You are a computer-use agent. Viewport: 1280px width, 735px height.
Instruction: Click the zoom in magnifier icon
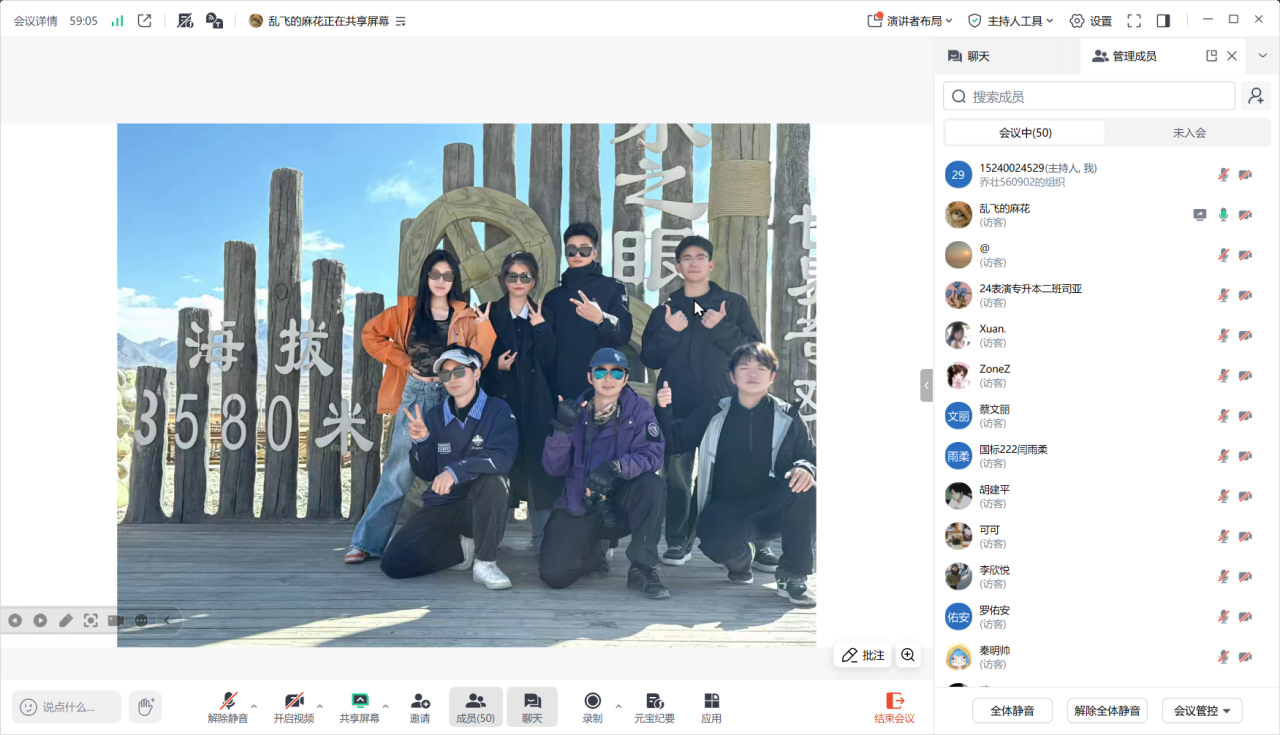tap(908, 655)
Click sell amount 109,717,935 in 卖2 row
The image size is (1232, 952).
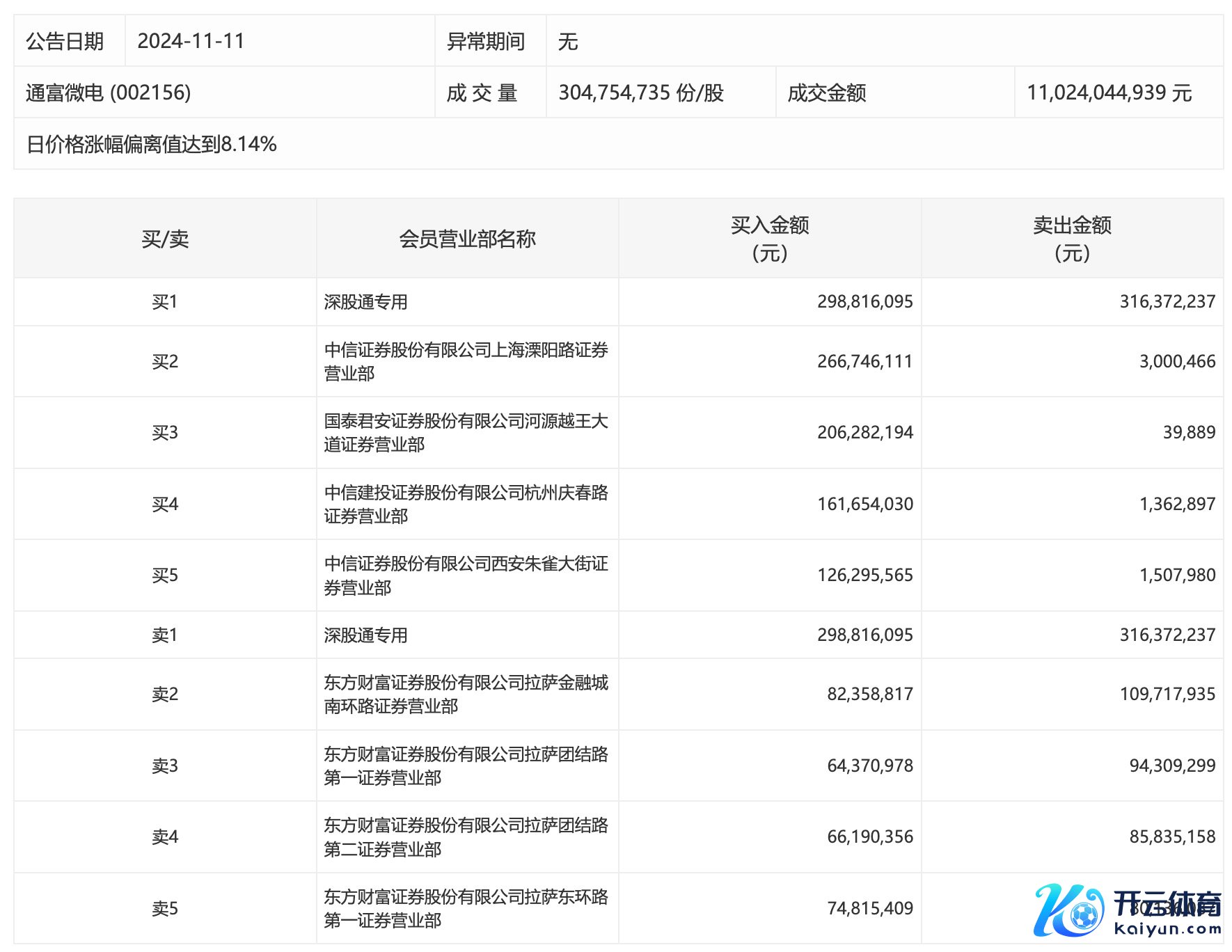(x=1167, y=694)
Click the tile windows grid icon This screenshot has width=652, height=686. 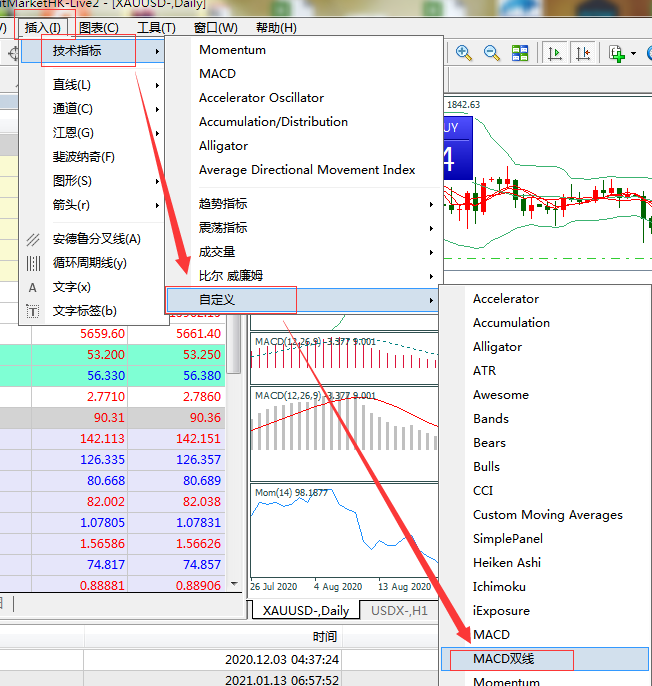(x=520, y=53)
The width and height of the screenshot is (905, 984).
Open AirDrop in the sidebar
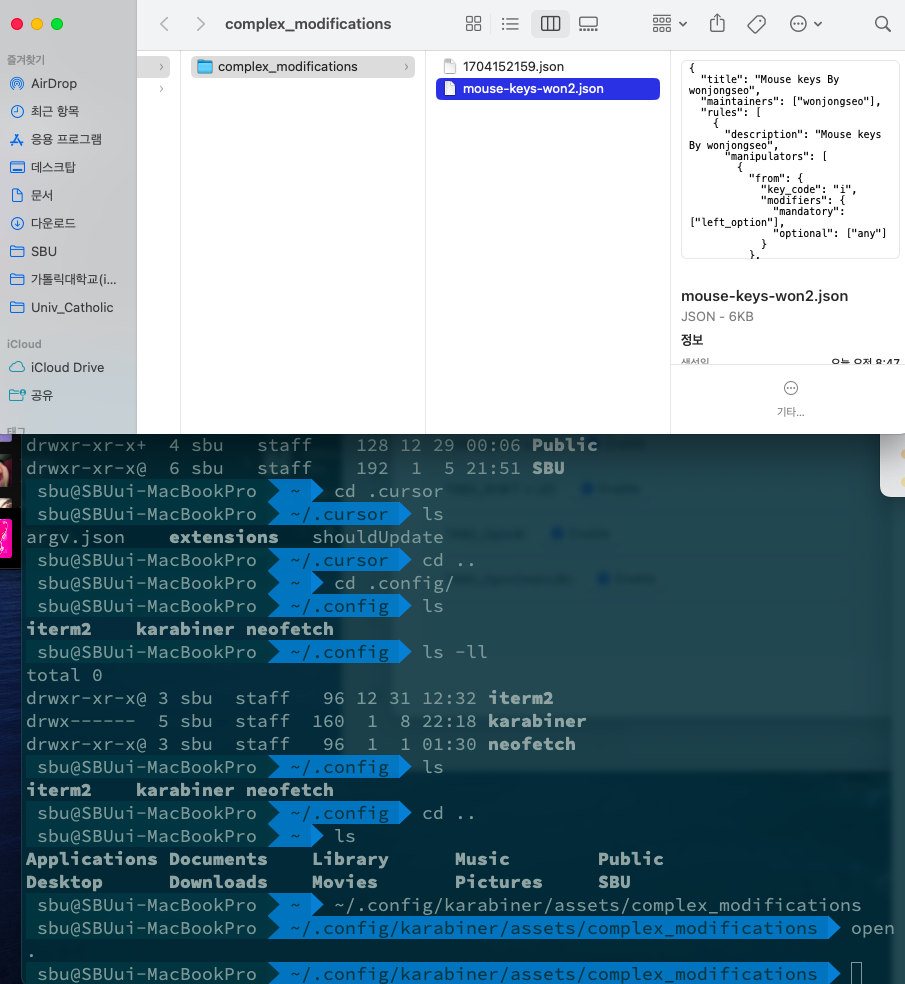[54, 84]
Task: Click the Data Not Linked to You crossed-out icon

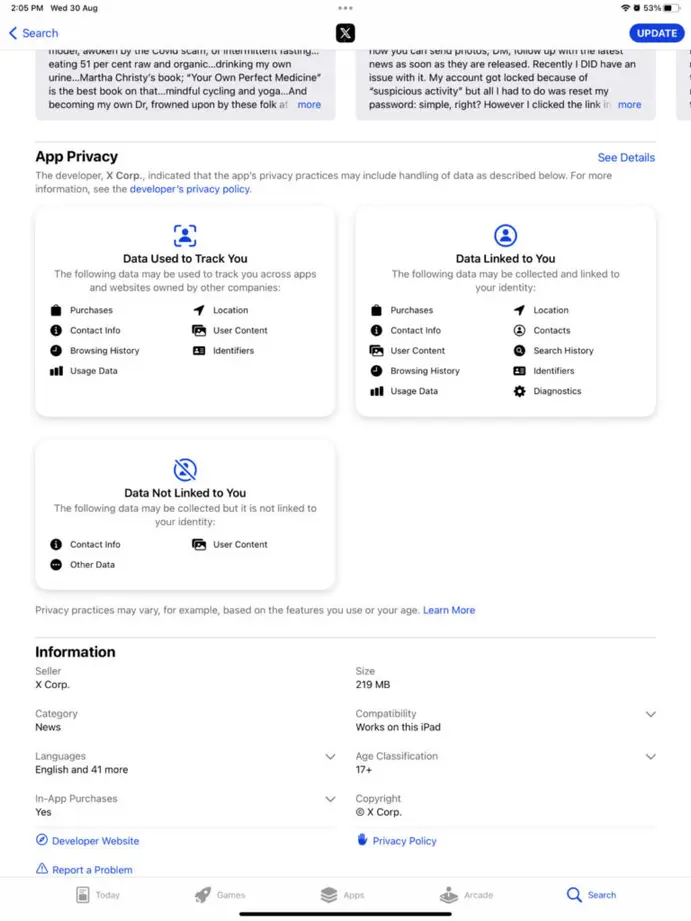Action: tap(185, 468)
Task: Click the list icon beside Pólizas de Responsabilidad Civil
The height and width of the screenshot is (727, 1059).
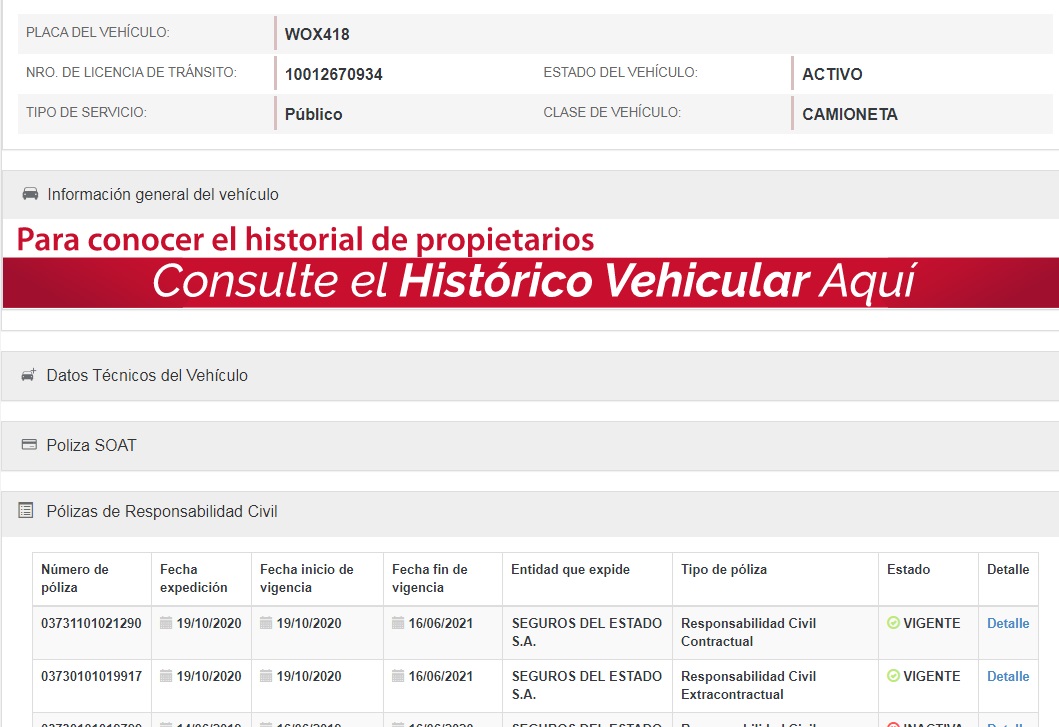Action: coord(26,511)
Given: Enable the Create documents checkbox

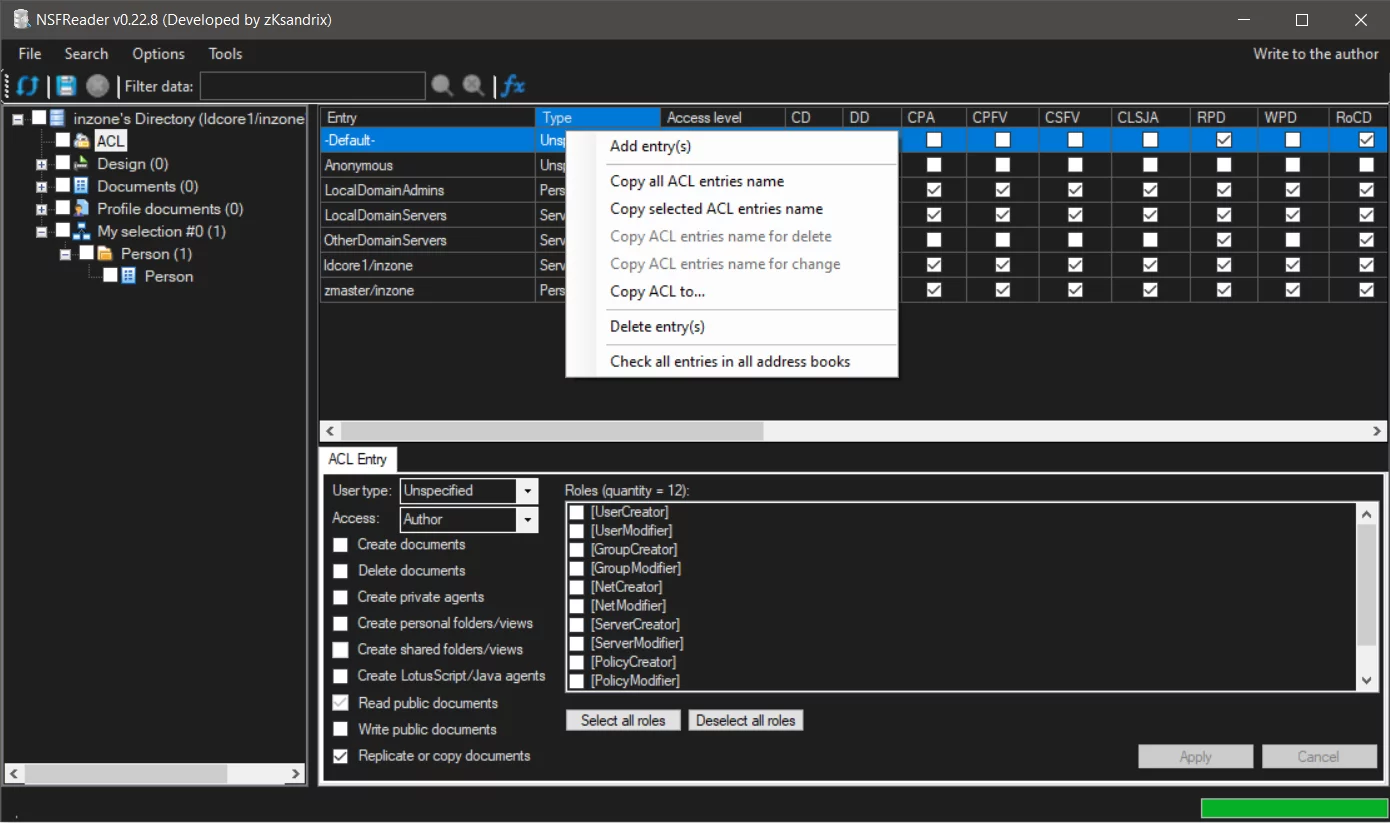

_TASK PROMPT_
Nothing but the lines from the one holding "The height and" through the final line of the entries should be retyped, exactly as they stand and without pictures.

_YOUR RESPONSE_
The height and width of the screenshot is (727, 1059).
Action: coord(26,511)
Given: Enable the Create documents checkbox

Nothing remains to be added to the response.